Look below for the line that contains "Screen dimensions: 1512x802", and write out exactly that line and all remaining lines of the listing, omitting pictures.

Excerpted data:
━━━

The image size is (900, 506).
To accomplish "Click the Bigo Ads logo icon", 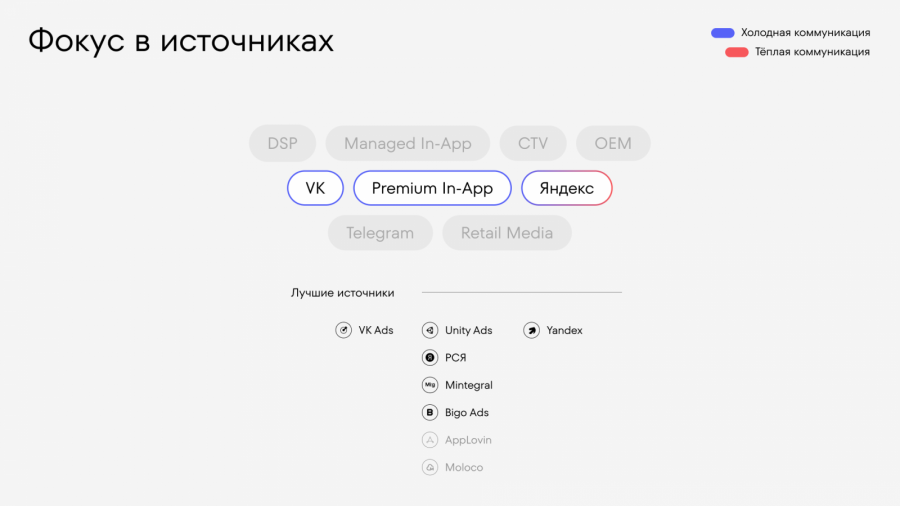I will tap(430, 412).
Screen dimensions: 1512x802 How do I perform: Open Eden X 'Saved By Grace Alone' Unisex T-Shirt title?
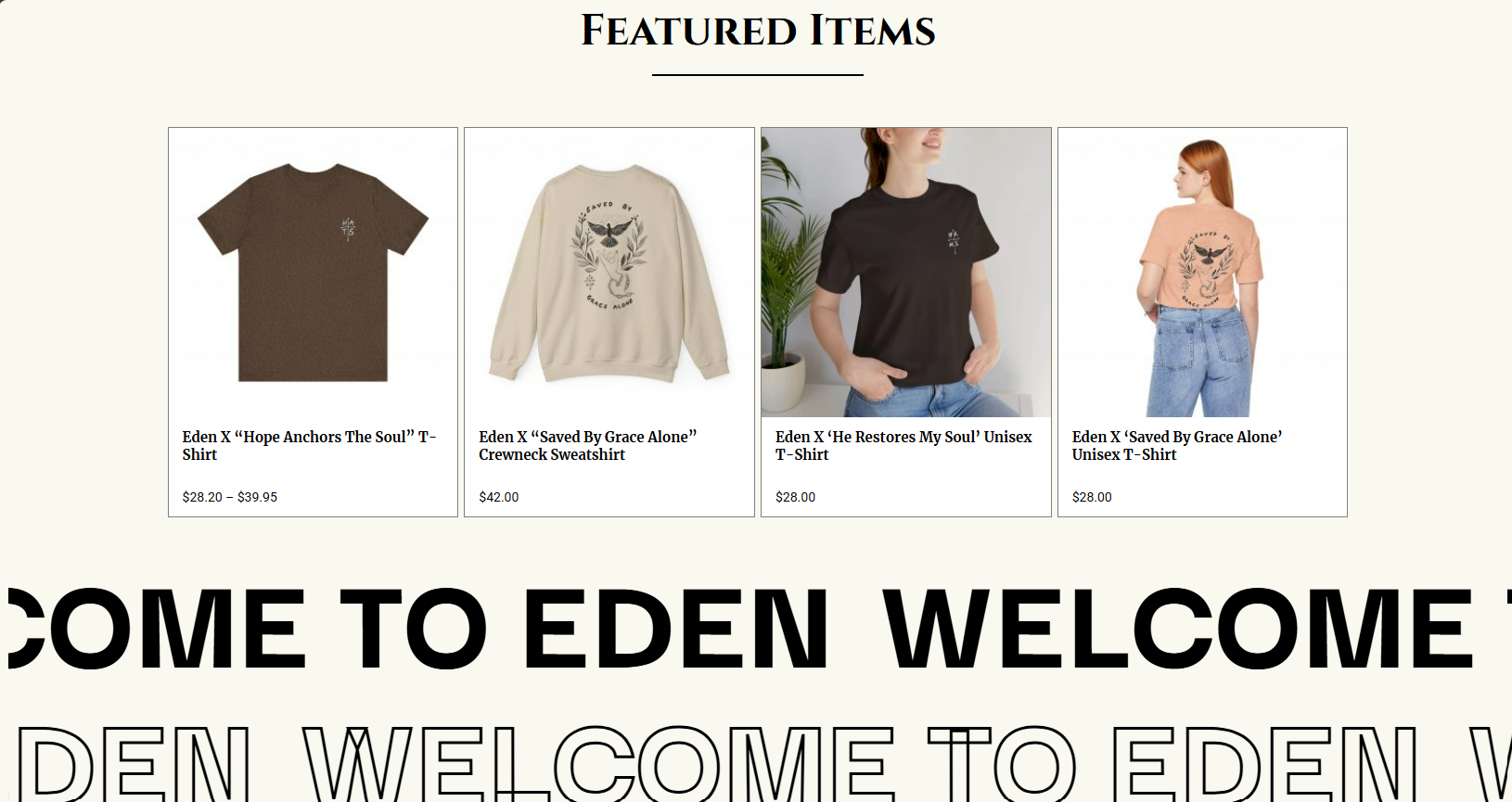(x=1177, y=445)

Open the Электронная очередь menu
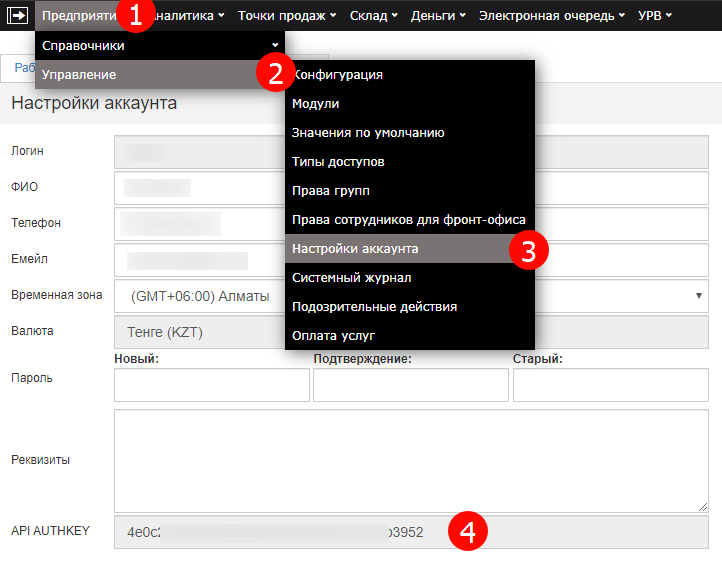(551, 15)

━━━

Output of the exercise:
Screen dimensions: 1512x802 How do I perform: Open Eden X 'Saved By Grace Alone' Unisex T-Shirt title?
(x=1177, y=445)

Open the Электронная очередь menu
(551, 15)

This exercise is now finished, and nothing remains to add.